The scale of the money the machines rake in is not only obscene to my mind, it defies belief. I rarely go into betting shops, but one friend, who lives in a town in the East of England, gave me two recent examples that he swears are correct.
One regular, after two winning turns, lost all the previous profits and then some, putting £22,000 in cash in a single machine in one day. Another punter, who apparently would struggle to verify his source of income as honestly earned, lost £5,000 on his own debit card and systematically racked up similar losses with five family members’ cards.
During the Cheltenham Festival last year, Harry Taylor and I wanted to find somewhere to watch a Champions League match. The only place in the small town we found was a betting shop, and there was just one other person in there, betting compulsively on every race, be it domestic horse racing, US racing, or dogs. Me all over: 1980’s style.

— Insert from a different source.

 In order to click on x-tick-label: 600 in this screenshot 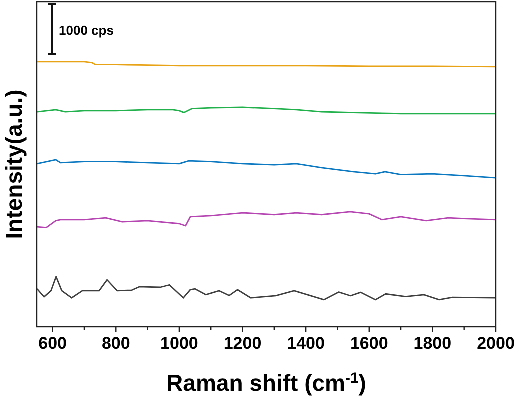, I will do `click(53, 344)`.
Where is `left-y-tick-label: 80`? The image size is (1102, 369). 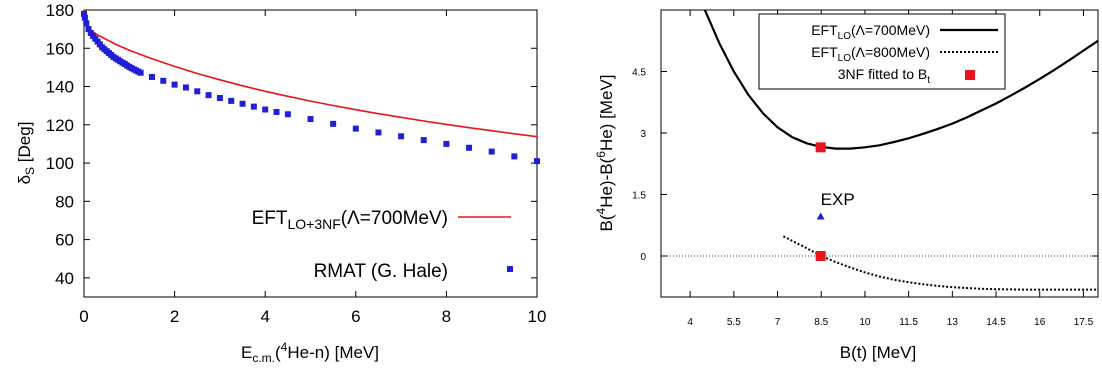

There was a single member of staff on duty that evening, and his main task, coming up to closing time was to empty the machines. I always understood that there was a maximum of four per shop, but I’m sure, by some device, this shop managed to have at least double that. The £20 notes came out in a thick bundle from each machine and the manager – as the only one there he qualified for that title – confided that they could take up to £6,000 in a single week.
That’s a handy £300,000 a year, so the bets they take on the various forms of racing in relative terms are a flea bite in comparison. Yet the few successful horse racing gamblers who regularly make a profit quickly have their accounts closed, and often only a fraction of their requested bets accepted.
With a £2 minimum stake, given the quick repetition time on the machines, it will still be possible to lose a nice amount of cash; it will just take longer to lose it than is possible now. Coming back to “When the fun stops, stop”, the same observer says that every week he sees machines being punched and pushed over, such is the frustration and anger, hardly surprising, with the fact they are “tailored” to guarantee a decent profit for the shops.
“Many years ago,” he recalled, “one friend of mine found one of the earliest machines and three weeks in a row on a Saturday, he lost all his wages in it. After the last episode, he went away, returning with an axe. He broke the machine, took out the money and was lucky that the manager, who had tried to make him stop, accepted the loss.” Clearly, it’s only fun when you win.
Over the years, I’ve noticed some unlikely machine punters. My friend Peter, once fairly regular in casinos, can be found playing Rainbow Riches with the best of them at times, while at least three trainers, one retired, to my knowledge have if not an obsession, certainly an affinity for the machines.
Naturally, though, there will be no corresponding limitation to on-line casino betting once the changes come through. Predictably, the bookmakers were immediately on their guard when it was suggested that any short-fall resulting from the reduction to a £2 maximum unit bet could be made up.
I might be tempted to have a tiny each-way tonight at Windsor on the Brian Meehan-trained two-year-old filly Laxmi, owned by my boss Ray Tooth, with two new partners, Messrs Siddiqui and Sharma. She’s a daughter of War Command and worked nicely at Manton last week. Most of Brian’s are running well and she could out-perform what seem like generous odds on the overnight markets.